Example: send_email declares recipients, cc, bcc as control args. subject, body, attachments are data args.

{
  "authorizations": {
    "allow": {
      "send_email": {
        "args": {
          "recipients": ["mark@example.com"]
        }
      }
    }
  }
}

This authorizes send_email with recipients pinned to mark@example.com. Because cc and bcc are declared control args but omitted from the constraint, they are enforced as empty/null at runtime. The planner doesn't need to mention subject or body — those are data args.

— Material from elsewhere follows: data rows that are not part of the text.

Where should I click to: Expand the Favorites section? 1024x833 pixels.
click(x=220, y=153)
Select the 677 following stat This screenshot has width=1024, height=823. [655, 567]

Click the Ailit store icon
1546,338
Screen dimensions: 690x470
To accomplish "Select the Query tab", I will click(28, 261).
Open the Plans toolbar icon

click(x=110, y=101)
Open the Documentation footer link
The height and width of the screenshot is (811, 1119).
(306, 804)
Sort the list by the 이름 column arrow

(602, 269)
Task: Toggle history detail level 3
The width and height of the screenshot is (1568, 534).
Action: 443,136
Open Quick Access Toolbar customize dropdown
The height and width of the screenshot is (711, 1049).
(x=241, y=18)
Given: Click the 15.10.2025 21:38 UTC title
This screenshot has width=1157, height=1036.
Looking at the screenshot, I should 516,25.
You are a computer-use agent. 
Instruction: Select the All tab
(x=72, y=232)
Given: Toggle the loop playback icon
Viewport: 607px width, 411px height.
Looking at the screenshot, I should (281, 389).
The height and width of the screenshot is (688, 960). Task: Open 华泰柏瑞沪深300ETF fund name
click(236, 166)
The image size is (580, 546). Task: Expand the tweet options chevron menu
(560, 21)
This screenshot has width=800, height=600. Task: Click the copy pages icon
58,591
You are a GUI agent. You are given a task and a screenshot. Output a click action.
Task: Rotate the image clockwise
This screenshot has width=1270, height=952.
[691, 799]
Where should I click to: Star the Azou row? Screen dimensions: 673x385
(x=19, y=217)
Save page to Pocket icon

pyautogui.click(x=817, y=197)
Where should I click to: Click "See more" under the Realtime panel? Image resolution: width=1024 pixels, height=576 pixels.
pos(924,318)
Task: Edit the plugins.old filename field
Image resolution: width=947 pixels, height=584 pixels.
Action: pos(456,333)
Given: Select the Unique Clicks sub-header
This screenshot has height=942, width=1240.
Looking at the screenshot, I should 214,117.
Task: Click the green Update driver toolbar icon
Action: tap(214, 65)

If the planner had written "send_email": true, validation would reject it because send_email has declared control args.

Enforcement

authorizations compiles to internal privileged guards. These are the same guards that defaults.rules and labels produce — they participate in the standard guard override mechanism:

  • Matching allow can override managed label-flow denials from defaults.rules and labels (unless locked: true)
  • locked: true disables all overrides — authorization entries are still checked, but a matching entry cannot punch through locked denials
  • Capability denials (capabilities.allow/deny/danger), env restrictions, auth, and limits are separate enforcement paths and are not affected by authorizations

Authorization denials behave like any other guard denial — they can be caught with denied => handlers and are surfaced through the SDK's existing denial reporting.

Planner Use

The primary use case is planner-authorized agent execution. A planning LLM produces a JSON authorization fragment. The step script parses it and injects it via with { policy }:

var @plannerOutput = @planner(@task) | @parse
var @result = @agent(@prompt) with { policy: @plannerOutput }

The planner's output should contain only authorizations — not defaults, rules, locked, labels, operations, or other policy sections. Those are developer-controlled. The runtime treats with { policy } as a generic policy merge path, so the host is responsible for restricting planner output before injection.

Validation

mlld validate --context tools.mld checks authorizations fragments:

  • Every authorizations.allow key must resolve to a known exe in context
  • Every constrained arg name must exist on that exe's parameter list
  • A declared control arg omitted from the args constraint is an error
  • A tool with declared control args authorized as true is an error
  • {} and { args: {} } produce normalization warnings

Invalid fragments fail closed: if validation fails, the policy is not activated, the exe call fails with a structured error, and the host decides recovery.

Composition

When multiple active policy layers have authorizations, they compose via the standard "most restrictive wins" rule:

Aspect Rule
Allowed operations Intersection (both must authorize)
Constraints per operation Conjunction (all must pass)

true merged with a constrained entry becomes the constrained entry. Incompatible constraints (e.g., eq: "a" and eq: "b") are valid config but no runtime value can satisfy them — the call is denied.

See policy-composition for general merge rules. See guards-privileged for the override mechanism.